In the gospel of John, the one written by Jesus’ best friend, John tells us of Mary’s encounter with Jesus after he rose from the dead. It was early, still dark, and Mary was overwhelmed with grief. When she turned around from the empty tomb there was Jesus, but she thought he was the gardener. Now, suppose, as Charles Spurgeon has pointed out, that Jesus was the gardener. Is this an appropriate metaphor for Jesus?
Actually, while obviously not an intentional use of a metaphor in this encounter, it is indeed a wonderful way to view Jesus. If you have ever visited a well-kept garden with paths, fish pond, and all sorts of flowers, herbs, vegetables and more, you would know that the gardener goes to great pains to ensure the gardens’ success – kind of like Mr. Miyagi’s garden in the Karate Kid.
So it is with Jesus. Paul (Jesus’ main guy he used to reach non-Jews in the first century) uses a gardening metaphor to speak of our adoption as children of God. In Paul’s letter to the struggling house churches in Rome, he says that we’ve been grafted into the nourishing root of the olive tree. Jesus is the root. Elsewhere, he’s the vine, the bread, the good shepherd, the way – the metaphor list goes on to help us capture the size and scope of Jesus the Rescuer.

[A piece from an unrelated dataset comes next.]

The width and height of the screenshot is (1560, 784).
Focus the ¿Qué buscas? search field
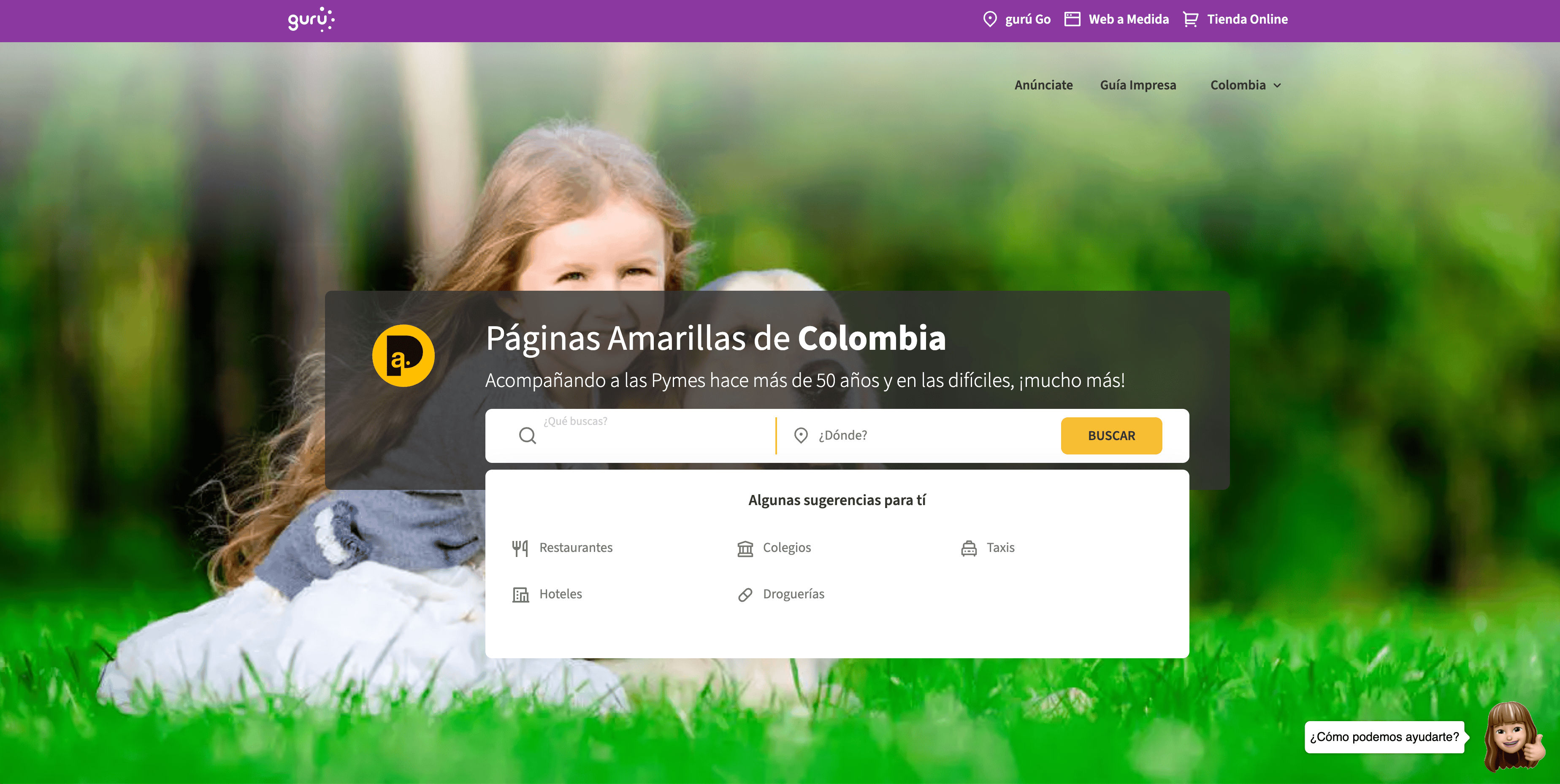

In Genesis, the first book in the Bible, God walks with Adam and Eve in the garden – life is just as it was meant to be – heaven and earth, together as one. In fact, one of our first assignments as humans was to tend God’s garden – we didn’t do so well. Still don’t.

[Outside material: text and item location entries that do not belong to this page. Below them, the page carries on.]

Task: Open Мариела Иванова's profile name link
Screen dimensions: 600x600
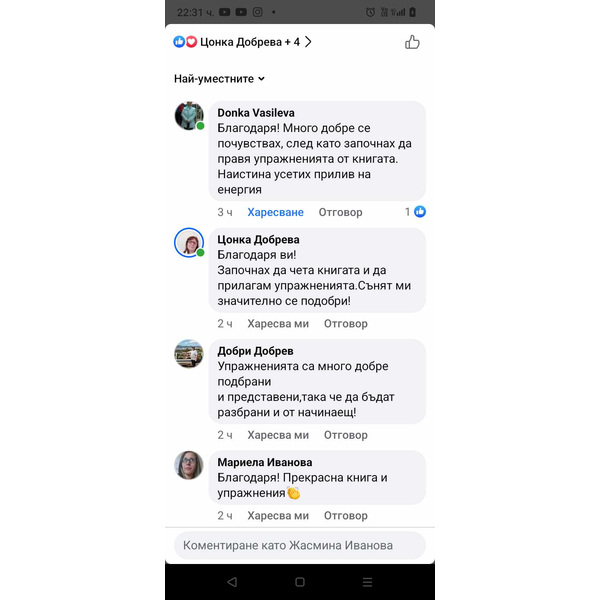Action: tap(265, 462)
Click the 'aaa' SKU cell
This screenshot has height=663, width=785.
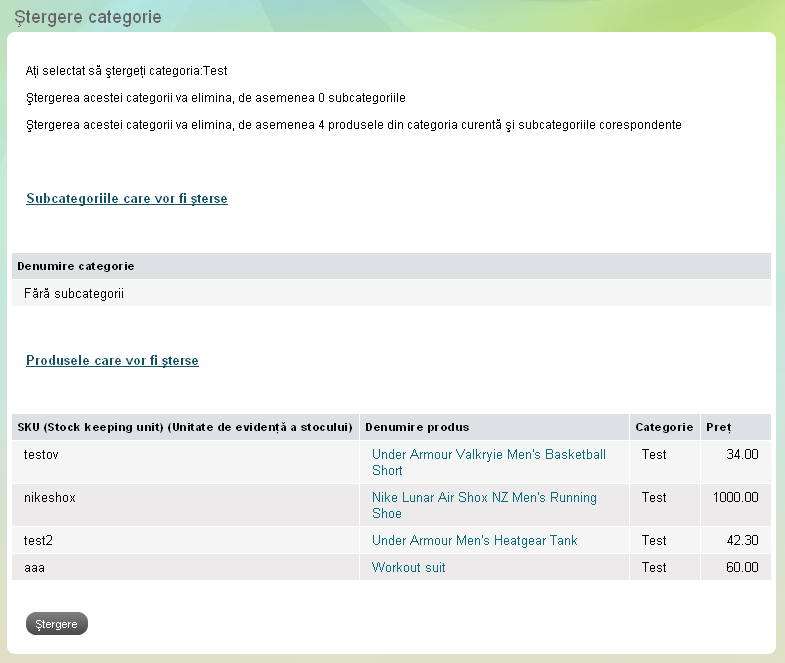click(35, 568)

In short, the gardener metaphor works for Jesus. It helps us wrestle with both good times and hard times. In good times, we can be thankful for God’s grace – his nourishment – that allows us to blossom and bear good fruit. In hard times, we are reminded that the gardener will prune and cut as necessary because he loves us and wants us to reach our full potential.
Too often we’re quick to cry out to God, “Why? Why me? This is too hard – I can’t do it!” Yet, the gardener metaphor reminds us Who is tending to us. Knowing who is cultivating us allows us to ask a new question. What is the gardener doing? What can I learn from this experience?
Most folks who have struggled through hard times will tell you that they reached new heights that they never would have reached had they not been pruned. We are also reminded that our successes are thanks to the gifts and rich soil provided by our creator that allow us to bloom and share His glory.
Supposing him to be the gardener helps us to remember who is in charge – and that we’re in very good hands.